In this snippet parentheses are in the wrong place

  (defmacro nil-throws [form]
    `(let [result# ~form] ;; assign the evaluation of form to result#
        (if (nil? result#)
          (throw
            (ex-info "uh oh, we got nil!" {:form '~form}) ;; save form for inspection
          result#))))
I guess, should be

  (defmacro nil-throws [form]
    `(let [result# ~form] ;; assign the evaluation of form to result#
        (if (nil? result#)
          (throw
            (ex-info "uh oh, we got nil!" {:form '~form})) ;; save form for inspection
          result#)))


Great catch! Updated, thank you :)


I think it's fine.

In the first occurrence, $(sourceCodeSnippet) is replaced in the code, and later evaluated (and the result of this evaluation will be passed to the const result).

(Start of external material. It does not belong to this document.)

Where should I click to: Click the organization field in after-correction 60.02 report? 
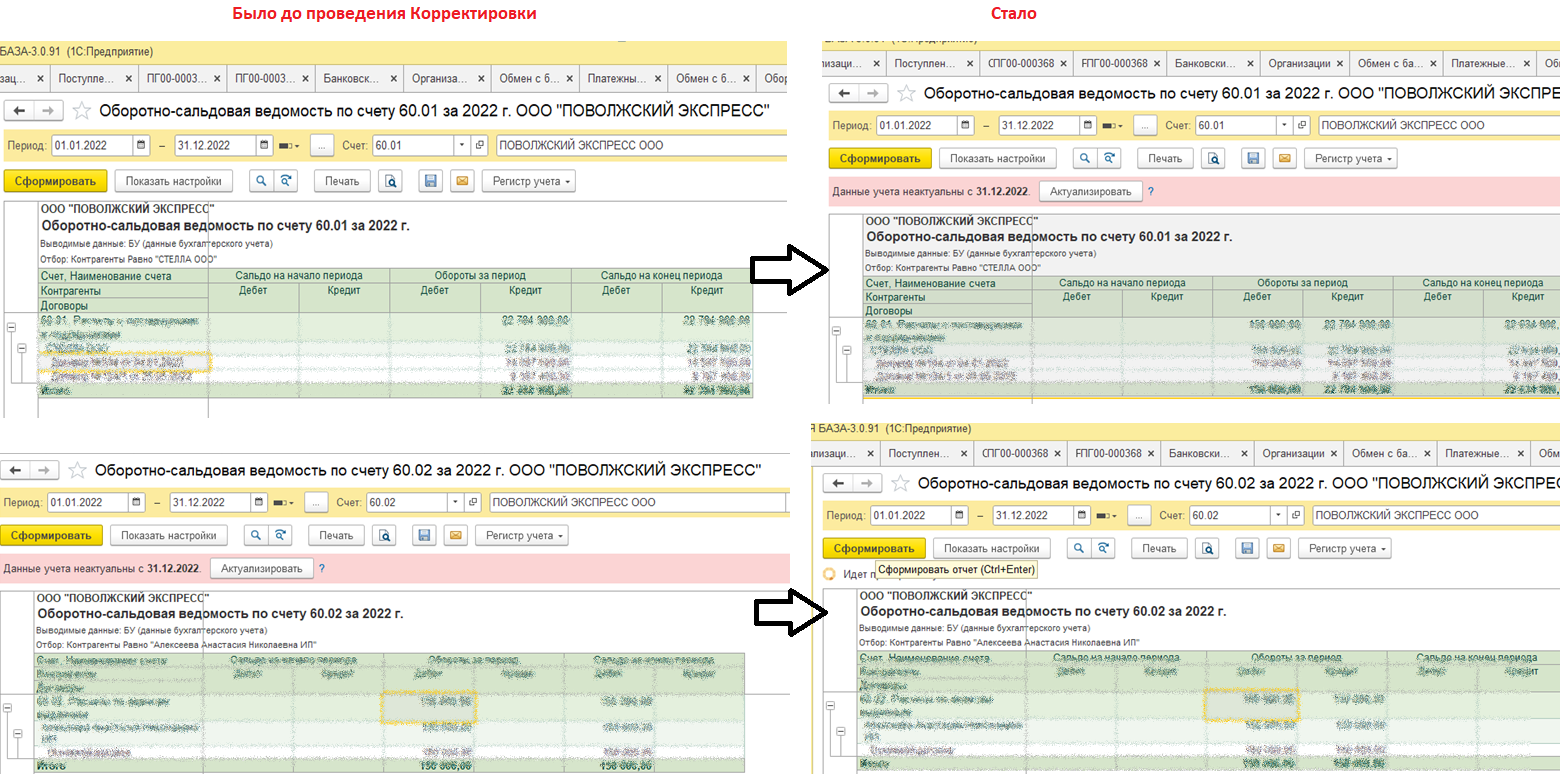(1436, 515)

In the second occurrence, it is replaced inside a string, so it doesn't get evaluated, but the source code is just treated as a string (and displayed in the error message).

Note that the macro nullthrows is just generating some code depending of sourceCodeSnippet, and this code will be evaluated later.

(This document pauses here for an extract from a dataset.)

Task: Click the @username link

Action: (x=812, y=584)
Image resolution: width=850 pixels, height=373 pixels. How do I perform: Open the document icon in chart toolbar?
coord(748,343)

Since this is a pseudo code it's hard to tell what the intended semantics are, but if as you say "the source code is just treated as a string", then it's still not right. What if sourceCodeSnippet contains double quotes? OP conveniently uses single quotes in their example

  getUser(db, ‘billy’)
The whole point of lisp macros is that code is not treated as a string.


Hi perfunctory, thanks for the thoughtful read : ).

I'll update that snippet to include something like a `stringify` function, to make the intent more clear.

In terms of the intended semantics: - In some ways my intent was to show these limitations: unless we get code as data structures, our macros would be very brittle.


I understand that it's a powerful feature, but the fact that its overuse is so strongly warned against, and (apparently) so rarely needed makes me wonder if in practice it is that useful.

How often do rank-and-file lisp developers independently discover reusable programming abstractions that are only possible via macros? Or does the main benefit lie in not having to wait for the designers of your programming language to implement a feature that could be a library?

I would really appreciate some more stories of how people use macros in their day-to-day work!


> Or does the main benefit lie in not having to wait for the designers of your programming language to implement a feature that could be a library?

Precisely. And you are right, it's very hard to write useful, robust, reusable macros.


This article is almost but not quite readable without enabling javascript in the browser. All of the code examples are missing from the non-javascript version.


Thanks for the feedback pmoriarty!

What kind of code examples would you have liked to see?


Just the examples you already have in the article.

For example, for "Example 1: nullthrows" there's no code for that example that I can see without enabling javascript in my browser.

Or when you write: "Here's how we could implement that as a function in javascript:" there's no code that I can see there either.

It's the same for every other code block in the article. All invisible without javascript.


Ah, understood, thank you for clarifying!

Indeed, this is an unfortunate side-effect for medium: the only way to show code examples is to embed github gists.

May end up moving to some other platform.


Another downside of the gists is that it breaks in reader mode. The code samples just don't appear at all :(


Indeed!

I plan on moving off of medium. Hacking with the folks at OneGraph to create a blog in a pretty novel way. Stay tuned!


Nice article! If you like this, you might like the Julia language. It has "lisp macros" but generally has "python-like" syntax

Edit: here's a link to docs https://docs.julialang.org/en/v1/manual/metaprogramming/inde...


Missing closing parenthesis:

  createBill(addToCart(cart, updatePrice(item, 100))


Updated, thanks tzs!


Great relatable description with a motivating example.